CNN in Iraq -- new report

Discussion in 'Politics' started by Babak, Apr 11, 2003.

  1. Babak

    Babak

    The News We Kept to Ourselves
    By EASON JORDAN


    TLANTA — Over the last dozen years I made 13 trips to Baghdad to lobby the government to keep CNN's Baghdad bureau open and to arrange interviews with Iraqi leaders. Each time I visited, I became more distressed by what I saw and heard — awful things that could not be reported because doing so would have jeopardized the lives of Iraqis, particularly those on our Baghdad staff.

    For example, in the mid-1990's one of our Iraqi cameramen was abducted. For weeks he was beaten and subjected to electroshock torture in the basement of a secret police headquarters because he refused to confirm the government's ludicrous suspicion that I was the Central Intelligence Agency's Iraq station chief. CNN had been in Baghdad long enough to know that telling the world about the torture of one of its employees would almost certainly have gotten him killed and put his family and co-workers at grave risk.

    Working for a foreign news organization provided Iraqi citizens no protection. The secret police terrorized Iraqis working for international press services who were courageous enough to try to provide accurate reporting. Some vanished, never to be heard from again. Others disappeared and then surfaced later with whispered tales of being hauled off and tortured in unimaginable ways. Obviously, other news organizations were in the same bind we were when it came to reporting on their own workers.

    We also had to worry that our reporting might endanger Iraqis not on our payroll. I knew that CNN could not report that Saddam Hussein's eldest son, Uday, told me in 1995 that he intended to assassinate two of his brothers-in-law who had defected and also the man giving them asylum, King Hussein of Jordan. If we had gone with the story, I was sure he would have responded by killing the Iraqi translator who was the only other participant in the meeting. After all, secret police thugs brutalized even senior officials of the Information Ministry, just to keep them in line (one such official has long been missing all his fingernails).

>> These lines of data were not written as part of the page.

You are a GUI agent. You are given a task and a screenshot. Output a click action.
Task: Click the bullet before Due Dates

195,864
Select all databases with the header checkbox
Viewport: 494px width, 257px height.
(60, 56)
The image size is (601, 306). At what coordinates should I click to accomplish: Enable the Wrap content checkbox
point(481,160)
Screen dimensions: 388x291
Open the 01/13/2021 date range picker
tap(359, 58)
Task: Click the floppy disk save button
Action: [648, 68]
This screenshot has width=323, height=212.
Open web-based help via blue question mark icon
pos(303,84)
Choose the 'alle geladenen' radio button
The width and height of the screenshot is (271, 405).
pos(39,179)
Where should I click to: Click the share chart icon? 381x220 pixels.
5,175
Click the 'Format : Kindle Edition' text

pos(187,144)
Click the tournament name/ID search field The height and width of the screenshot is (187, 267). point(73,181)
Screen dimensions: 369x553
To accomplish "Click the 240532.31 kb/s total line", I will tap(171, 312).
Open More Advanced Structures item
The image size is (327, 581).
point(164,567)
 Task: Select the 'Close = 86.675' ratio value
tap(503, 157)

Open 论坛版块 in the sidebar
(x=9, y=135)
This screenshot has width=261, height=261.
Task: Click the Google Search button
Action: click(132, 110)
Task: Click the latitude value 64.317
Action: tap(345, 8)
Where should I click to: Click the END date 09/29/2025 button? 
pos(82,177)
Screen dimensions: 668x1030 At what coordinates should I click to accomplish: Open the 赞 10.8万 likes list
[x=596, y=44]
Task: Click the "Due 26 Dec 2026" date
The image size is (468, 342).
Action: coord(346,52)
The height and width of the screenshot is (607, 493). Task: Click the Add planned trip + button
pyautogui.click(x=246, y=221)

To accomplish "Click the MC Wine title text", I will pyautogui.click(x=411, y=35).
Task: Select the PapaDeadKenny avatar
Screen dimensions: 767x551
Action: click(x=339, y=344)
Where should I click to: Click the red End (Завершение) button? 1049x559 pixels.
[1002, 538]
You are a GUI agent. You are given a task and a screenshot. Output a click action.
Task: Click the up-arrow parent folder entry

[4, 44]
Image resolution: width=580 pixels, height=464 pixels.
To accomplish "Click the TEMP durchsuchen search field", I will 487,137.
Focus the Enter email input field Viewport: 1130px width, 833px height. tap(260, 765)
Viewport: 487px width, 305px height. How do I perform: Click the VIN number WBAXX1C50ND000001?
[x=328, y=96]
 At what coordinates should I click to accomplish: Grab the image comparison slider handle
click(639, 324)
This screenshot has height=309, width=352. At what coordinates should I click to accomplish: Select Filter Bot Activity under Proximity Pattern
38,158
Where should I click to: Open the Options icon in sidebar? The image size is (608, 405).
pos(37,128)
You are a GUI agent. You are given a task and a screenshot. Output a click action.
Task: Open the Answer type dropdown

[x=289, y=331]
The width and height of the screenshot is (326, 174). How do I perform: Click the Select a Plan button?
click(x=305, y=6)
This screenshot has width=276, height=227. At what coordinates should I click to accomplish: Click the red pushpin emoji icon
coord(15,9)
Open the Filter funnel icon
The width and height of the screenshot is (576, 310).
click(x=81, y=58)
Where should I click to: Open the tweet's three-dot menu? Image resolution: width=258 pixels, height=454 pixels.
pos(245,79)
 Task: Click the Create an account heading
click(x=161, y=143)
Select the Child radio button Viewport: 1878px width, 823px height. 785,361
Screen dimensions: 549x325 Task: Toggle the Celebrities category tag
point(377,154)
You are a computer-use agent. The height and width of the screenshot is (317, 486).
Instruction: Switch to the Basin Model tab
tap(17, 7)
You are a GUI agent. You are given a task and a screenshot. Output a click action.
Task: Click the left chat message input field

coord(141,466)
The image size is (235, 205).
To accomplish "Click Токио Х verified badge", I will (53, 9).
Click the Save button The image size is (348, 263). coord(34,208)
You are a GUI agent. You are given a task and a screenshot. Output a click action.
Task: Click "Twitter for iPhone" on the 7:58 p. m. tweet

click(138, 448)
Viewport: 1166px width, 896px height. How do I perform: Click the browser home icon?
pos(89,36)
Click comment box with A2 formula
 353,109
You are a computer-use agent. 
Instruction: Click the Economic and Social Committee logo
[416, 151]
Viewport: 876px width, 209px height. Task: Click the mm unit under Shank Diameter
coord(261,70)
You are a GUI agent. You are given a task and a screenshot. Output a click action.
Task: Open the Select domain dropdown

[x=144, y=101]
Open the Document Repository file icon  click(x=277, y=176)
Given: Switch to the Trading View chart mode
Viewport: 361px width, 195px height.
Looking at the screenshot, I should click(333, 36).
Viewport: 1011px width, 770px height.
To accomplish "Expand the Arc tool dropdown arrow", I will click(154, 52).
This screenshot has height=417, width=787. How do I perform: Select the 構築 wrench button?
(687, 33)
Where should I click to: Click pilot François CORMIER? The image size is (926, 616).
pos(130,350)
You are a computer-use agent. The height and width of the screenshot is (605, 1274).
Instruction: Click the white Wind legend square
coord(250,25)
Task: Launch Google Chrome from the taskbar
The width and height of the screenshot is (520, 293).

    Still, I felt I had a moral obligation to warn Jordan's monarch, and I did so the next day. King Hussein dismissed the threat as a madman's rant. A few months later Uday lured the brothers-in-law back to Baghdad; they were soon killed.

    I came to know several Iraqi officials well enough that they confided in me that Saddam Hussein was a maniac who had to be removed. One Foreign Ministry officer told me of a colleague who, finding out his brother had been executed by the regime, was forced, as a test of loyalty, to write a letter of congratulations on the act to Saddam Hussein. An aide to Uday once told me why he had no front teeth: henchmen had ripped them out with pliers and told him never to wear dentures, so he would always remember the price to be paid for upsetting his boss. Again, we could not broadcast anything these men said to us.

    Last December, when I told Information Minister Muhammad Said al-Sahhaf that we intended to send reporters to Kurdish-controlled northern Iraq, he warned me they would "suffer the severest possible consequences." CNN went ahead, and in March, Kurdish officials presented us with evidence that they had thwarted an armed attack on our quarters in Erbil. This included videotaped confessions of two men identifying themselves as Iraqi intelligence agents who said their bosses in Baghdad told them the hotel actually housed C.I.A. and Israeli agents. The Kurds offered to let us interview the suspects on camera, but we refused, for fear of endangering our staff in Baghdad.

    Then there were the events that were not unreported but that nonetheless still haunt me. A 31-year-old Kuwaiti woman, Asrar Qabandi, was captured by Iraqi secret police occupying her country in 1990 for "crimes," one of which included speaking with CNN on the phone. They beat her daily for two months, forcing her father to watch. In January 1991, on the eve of the American-led offensive, they smashed her skull and tore her body apart limb by limb. A plastic bag containing her body parts was left on the doorstep of her family's home.

    I felt awful having these stories bottled up inside me. Now that Saddam Hussein's regime is gone, I suspect we will hear many, many more gut-wrenching tales from Iraqis about the decades of torment. At last, these stories can be told freely.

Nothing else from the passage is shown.